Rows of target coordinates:
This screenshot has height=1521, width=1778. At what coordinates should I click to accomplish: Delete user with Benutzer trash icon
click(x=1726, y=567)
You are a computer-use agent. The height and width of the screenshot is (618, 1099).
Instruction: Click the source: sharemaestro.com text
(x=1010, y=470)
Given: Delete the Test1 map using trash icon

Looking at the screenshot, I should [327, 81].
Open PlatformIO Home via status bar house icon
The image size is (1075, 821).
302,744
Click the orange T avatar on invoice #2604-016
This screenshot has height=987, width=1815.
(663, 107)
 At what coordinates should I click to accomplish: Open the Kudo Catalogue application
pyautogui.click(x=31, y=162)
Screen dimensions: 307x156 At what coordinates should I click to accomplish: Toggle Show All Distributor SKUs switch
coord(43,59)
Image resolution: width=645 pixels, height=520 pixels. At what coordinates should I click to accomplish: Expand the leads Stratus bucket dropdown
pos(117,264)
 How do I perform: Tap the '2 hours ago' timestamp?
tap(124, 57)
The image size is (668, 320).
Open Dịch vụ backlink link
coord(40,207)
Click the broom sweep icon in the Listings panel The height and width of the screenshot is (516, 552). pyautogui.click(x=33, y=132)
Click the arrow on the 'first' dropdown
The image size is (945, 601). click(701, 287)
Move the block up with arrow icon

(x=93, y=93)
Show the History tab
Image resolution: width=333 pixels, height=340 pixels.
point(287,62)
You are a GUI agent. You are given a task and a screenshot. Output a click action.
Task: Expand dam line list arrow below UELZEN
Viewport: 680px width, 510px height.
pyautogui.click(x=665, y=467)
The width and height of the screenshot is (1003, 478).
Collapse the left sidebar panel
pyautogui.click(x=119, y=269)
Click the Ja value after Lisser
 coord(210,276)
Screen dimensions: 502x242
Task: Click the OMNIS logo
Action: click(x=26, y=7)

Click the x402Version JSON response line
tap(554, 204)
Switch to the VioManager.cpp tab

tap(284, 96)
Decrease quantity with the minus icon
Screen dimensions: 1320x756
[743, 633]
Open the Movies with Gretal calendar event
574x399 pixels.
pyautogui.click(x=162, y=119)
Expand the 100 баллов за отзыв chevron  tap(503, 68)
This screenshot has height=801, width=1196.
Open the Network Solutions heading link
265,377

What you will do:
Can you lay out every line of the rows above as a JSON list of strings, one string per line, skipping blank lines?

Response to this task:
[
  "This screenshot has height=1521, width=1778. At what coordinates should I click to accomplish: Delete user with Benutzer trash icon",
  "click(x=1726, y=567)",
  "You are a computer-use agent. The height and width of the screenshot is (618, 1099).",
  "Instruction: Click the source: sharemaestro.com text",
  "(x=1010, y=470)",
  "Given: Delete the Test1 map using trash icon",
  "Looking at the screenshot, I should [327, 81].",
  "Open PlatformIO Home via status bar house icon",
  "The image size is (1075, 821).",
  "302,744",
  "Click the orange T avatar on invoice #2604-016",
  "This screenshot has height=987, width=1815.",
  "(663, 107)",
  " At what coordinates should I click to accomplish: Open the Kudo Catalogue application",
  "pyautogui.click(x=31, y=162)",
  "Screen dimensions: 307x156 At what coordinates should I click to accomplish: Toggle Show All Distributor SKUs switch",
  "coord(43,59)",
  "Image resolution: width=645 pixels, height=520 pixels. At what coordinates should I click to accomplish: Expand the leads Stratus bucket dropdown",
  "pos(117,264)",
  " How do I perform: Tap the '2 hours ago' timestamp?",
  "tap(124, 57)",
  "The image size is (668, 320).",
  "Open Dịch vụ backlink link",
  "coord(40,207)",
  "Click the broom sweep icon in the Listings panel The height and width of the screenshot is (516, 552). pyautogui.click(x=33, y=132)",
  "Click the arrow on the 'first' dropdown",
  "The image size is (945, 601). click(701, 287)",
  "Move the block up with arrow icon",
  "(x=93, y=93)",
  "Show the History tab",
  "Image resolution: width=333 pixels, height=340 pixels.",
  "point(287,62)",
  "You are a GUI agent. You are given a task and a screenshot. Output a click action.",
  "Task: Expand dam line list arrow below UELZEN",
  "Viewport: 680px width, 510px height.",
  "pyautogui.click(x=665, y=467)",
  "The width and height of the screenshot is (1003, 478).",
  "Collapse the left sidebar panel",
  "pyautogui.click(x=119, y=269)",
  "Click the Ja value after Lisser",
  " coord(210,276)",
  "Screen dimensions: 502x242",
  "Task: Click the OMNIS logo",
  "Action: click(x=26, y=7)",
  "Click the x402Version JSON response line",
  "tap(554, 204)",
  "Switch to the VioManager.cpp tab",
  "tap(284, 96)",
  "Decrease quantity with the minus icon",
  "Screen dimensions: 1320x756",
  "[743, 633]",
  "Open the Movies with Gretal calendar event",
  "574x399 pixels.",
  "pyautogui.click(x=162, y=119)",
  "Expand the 100 баллов за отзыв chevron  tap(503, 68)",
  "This screenshot has height=801, width=1196.",
  "Open the Network Solutions heading link",
  "265,377"
]